• _Problema posto_:
Mostri tutte le righe dell'elenco in cui compare la stringa "pixels".

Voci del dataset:

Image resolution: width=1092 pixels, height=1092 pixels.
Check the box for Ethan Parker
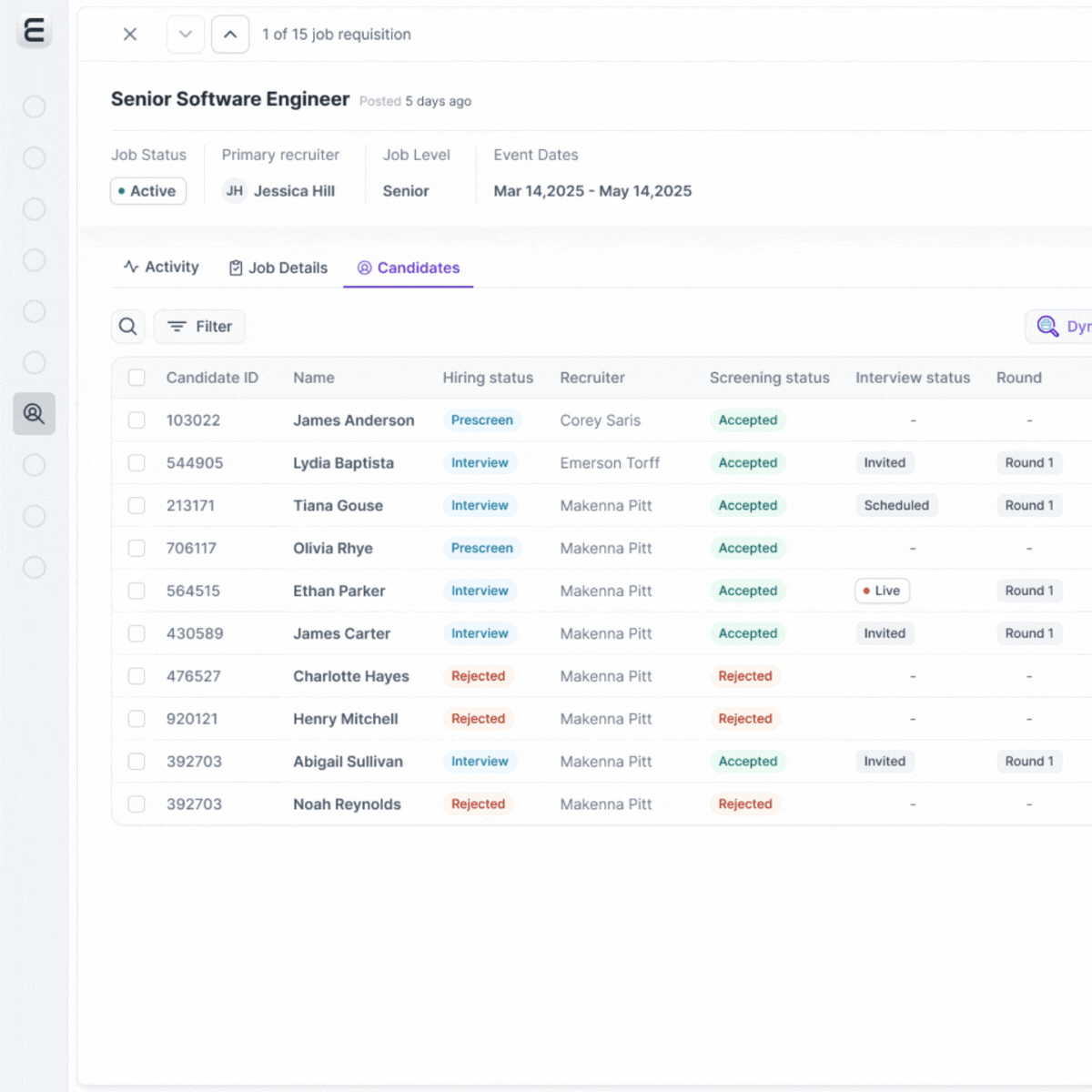pos(136,591)
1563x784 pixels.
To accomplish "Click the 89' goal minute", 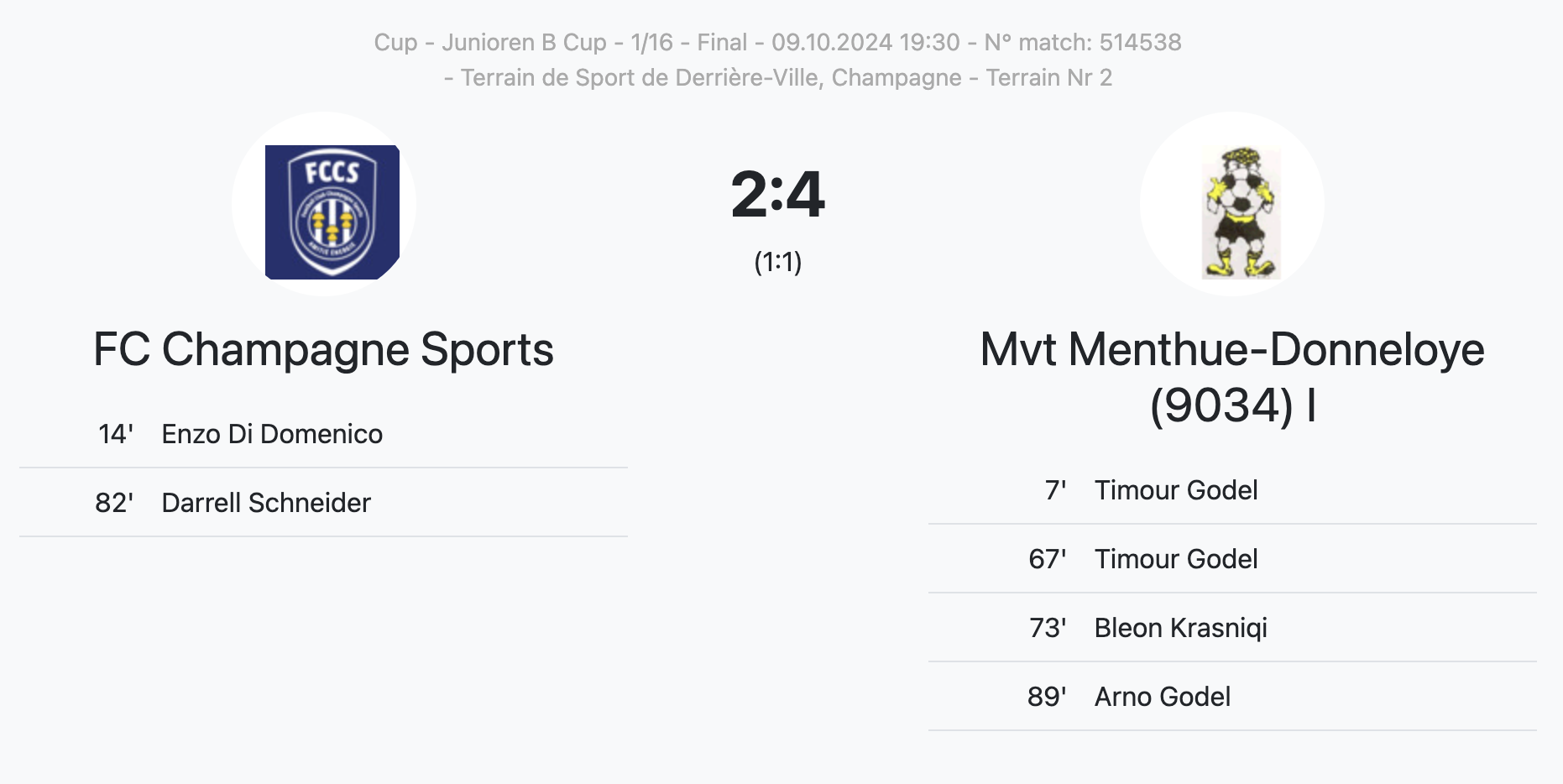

• _Risposta alla consegna_:
Image resolution: width=1092 pixels, height=1092 pixels.
1563x784 pixels.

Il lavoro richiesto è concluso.